Sónia Little B Cabrita é a primeira baterista a gravar álbum de jazz em nome próprio

O jazz não é uma música linear. E o percurso de quem o toca também não. Sónia Cabrita que o […]

O jazz não é uma música linear. E o percurso de quem o toca também não. Sónia Cabrita que o diga. Sónia Little B Cabrita não quis nem o jazz, nem a bateria. Agora é a primeira baterista a gravar um álbum de jazz em nome próprio.

“Quando comecei a tocar, em 1994, o que queria era ser guitarrista, e fiz uma banda rock só com raparigas. Toda a gente escolheu os instrumentos que queria tocar, e a mim, que fiquei para última, calhou-me a bateria”, diz Sónia Cabrita.

Entrou na Associação Filarmónica de Faro para aprender a tocar. Era o início de um caminho longo de baquetas na mão. E também no rock. “De 1994 a 2002 foi só rock, foram ‘n’ bandas… Entretanto, e ao mesmo tempo, conheci o Zé Eduardo [do Grémio das Músicas] que fez o Festival de Jazz em Faro, mas na altura o Jazz não me dizia nada.

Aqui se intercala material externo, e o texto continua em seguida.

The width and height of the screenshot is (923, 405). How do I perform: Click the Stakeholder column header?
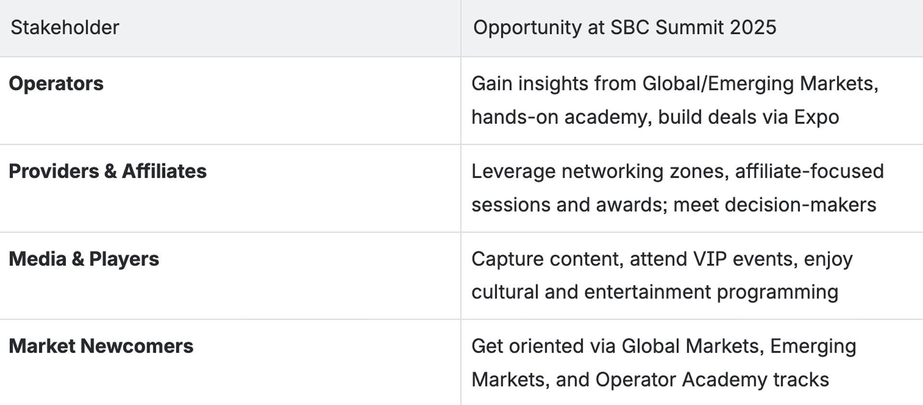[65, 27]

Entrava-me por um ouvido e saía-me por outro”, conta.

Até que o Jazz veio por falta de caminhos no Rock. “Fartei-me! Cheguei a uma altura em que sentia que aquilo [o Rock] não levava a lado nenhum e resolvi falar com o Zé Eduardo e disse-lhe: ‘Quero aprender a tocar música a sério’”. Foi o que fez. Esteve na escola de Jazz do Barreiro e “aquilo começou tudo a fazer sentido”.

“Aquilo” foi o risco, a sensação de criação que não se consegue no rock ou noutros estilos: “No jazz, sou livre, estou sempre a criar, no limite. O que fazemos é novo em cada momento”, explica.

 

Um(a) baterista(a) a compor?

 

Tudo começa em 2007. O pretexto foram as aulas de harmonia. “Pensei: tem de haver mais qualquer coisa…”. E o grande clique vem, já em 2010, num workshop de composição com o Jesús Santandreu. “É que composição para um baterista – que é um tipo (ou uma tipa) que faz ‘pum pum pum’ – é um bocado estranho, mas aquilo realmente fez-me um clique. Percebia zero, mas fui tentar pôr aquilo em prática, comecei a compor uns temas”, diz Sónia Cabrita, que se tornou “Little B” no meio Jazz por tocar sempre a música com o mesmo nome [Little B Poem].

“Como baterista, sempre toquei como sidewoman, ou seja, dizem-te para tocar uma coisa, tu tocas e tentas satisfazer o líder da banda. Acontece que eu cheguei a um ponto em que também queria fazer uma coisa minha, quis fazer uma coisa que sentisse e não apenas aquilo que me dizem para fazer. Fui fazer ao contrário…”, conta. E o contrário era fazer, arriscar.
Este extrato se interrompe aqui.